----- Extracted entries

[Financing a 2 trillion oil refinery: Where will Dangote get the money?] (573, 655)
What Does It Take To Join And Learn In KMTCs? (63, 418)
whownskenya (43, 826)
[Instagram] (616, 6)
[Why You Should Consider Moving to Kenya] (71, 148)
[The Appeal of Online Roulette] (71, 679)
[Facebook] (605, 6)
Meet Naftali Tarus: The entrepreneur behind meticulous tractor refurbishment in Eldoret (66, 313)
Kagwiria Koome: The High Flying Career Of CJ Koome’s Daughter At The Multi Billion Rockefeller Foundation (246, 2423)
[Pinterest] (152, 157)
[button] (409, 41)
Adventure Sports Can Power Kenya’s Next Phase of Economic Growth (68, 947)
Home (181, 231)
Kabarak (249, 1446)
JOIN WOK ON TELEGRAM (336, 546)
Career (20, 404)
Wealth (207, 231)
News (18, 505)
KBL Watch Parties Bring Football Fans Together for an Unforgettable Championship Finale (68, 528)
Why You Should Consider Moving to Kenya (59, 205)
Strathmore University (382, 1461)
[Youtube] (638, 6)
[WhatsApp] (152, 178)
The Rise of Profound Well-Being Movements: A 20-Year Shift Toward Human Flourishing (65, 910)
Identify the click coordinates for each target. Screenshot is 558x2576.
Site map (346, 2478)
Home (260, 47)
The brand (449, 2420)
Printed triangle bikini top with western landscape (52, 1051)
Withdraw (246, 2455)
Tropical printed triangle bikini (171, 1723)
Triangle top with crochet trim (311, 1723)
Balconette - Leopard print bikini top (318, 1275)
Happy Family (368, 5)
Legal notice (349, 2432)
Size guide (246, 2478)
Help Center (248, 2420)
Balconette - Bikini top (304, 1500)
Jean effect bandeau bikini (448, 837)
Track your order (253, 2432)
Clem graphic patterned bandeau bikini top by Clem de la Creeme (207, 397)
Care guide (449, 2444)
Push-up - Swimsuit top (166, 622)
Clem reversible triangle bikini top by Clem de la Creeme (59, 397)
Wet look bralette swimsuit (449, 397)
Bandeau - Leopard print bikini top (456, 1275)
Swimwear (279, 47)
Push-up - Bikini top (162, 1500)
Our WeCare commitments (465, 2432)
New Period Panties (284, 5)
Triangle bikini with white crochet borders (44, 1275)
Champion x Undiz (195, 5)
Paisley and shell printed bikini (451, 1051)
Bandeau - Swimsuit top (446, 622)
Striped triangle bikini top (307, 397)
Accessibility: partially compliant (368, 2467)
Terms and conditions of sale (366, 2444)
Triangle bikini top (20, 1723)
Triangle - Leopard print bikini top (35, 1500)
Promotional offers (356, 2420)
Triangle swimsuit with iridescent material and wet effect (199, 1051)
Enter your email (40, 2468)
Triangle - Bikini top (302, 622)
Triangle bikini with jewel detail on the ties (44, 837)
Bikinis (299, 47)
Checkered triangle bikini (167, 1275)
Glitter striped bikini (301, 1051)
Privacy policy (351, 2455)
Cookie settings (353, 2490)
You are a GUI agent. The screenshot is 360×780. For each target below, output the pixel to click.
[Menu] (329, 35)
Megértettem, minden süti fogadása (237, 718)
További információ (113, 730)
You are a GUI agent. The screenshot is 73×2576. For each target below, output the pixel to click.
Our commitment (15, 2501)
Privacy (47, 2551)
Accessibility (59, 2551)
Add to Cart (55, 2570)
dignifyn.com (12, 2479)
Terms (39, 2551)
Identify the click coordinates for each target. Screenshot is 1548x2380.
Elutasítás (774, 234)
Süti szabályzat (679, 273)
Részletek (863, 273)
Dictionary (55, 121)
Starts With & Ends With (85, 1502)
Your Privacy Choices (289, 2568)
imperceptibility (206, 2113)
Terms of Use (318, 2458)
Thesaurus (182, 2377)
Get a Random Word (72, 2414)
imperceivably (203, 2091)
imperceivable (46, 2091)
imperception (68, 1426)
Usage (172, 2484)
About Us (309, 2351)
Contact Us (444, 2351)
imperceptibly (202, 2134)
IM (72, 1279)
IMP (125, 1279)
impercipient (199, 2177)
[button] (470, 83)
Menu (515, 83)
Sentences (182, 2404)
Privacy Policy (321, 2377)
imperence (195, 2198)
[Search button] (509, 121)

----------

Copy back the listing above exactly, but only from the line with "Push-up - Bikini top (162, 1500)" through the line with "Enter your email (40, 2468)", both ends included.

> **Answer**:
Push-up - Bikini top (162, 1500)
Our WeCare commitments (465, 2432)
New Period Panties (284, 5)
Triangle bikini with white crochet borders (44, 1275)
Champion x Undiz (195, 5)
Paisley and shell printed bikini (451, 1051)
Bandeau - Swimsuit top (446, 622)
Striped triangle bikini top (307, 397)
Accessibility: partially compliant (368, 2467)
Terms and conditions of sale (366, 2444)
Triangle bikini top (20, 1723)
Triangle - Leopard print bikini top (35, 1500)
Promotional offers (356, 2420)
Triangle swimsuit with iridescent material and wet effect (199, 1051)
Enter your email (40, 2468)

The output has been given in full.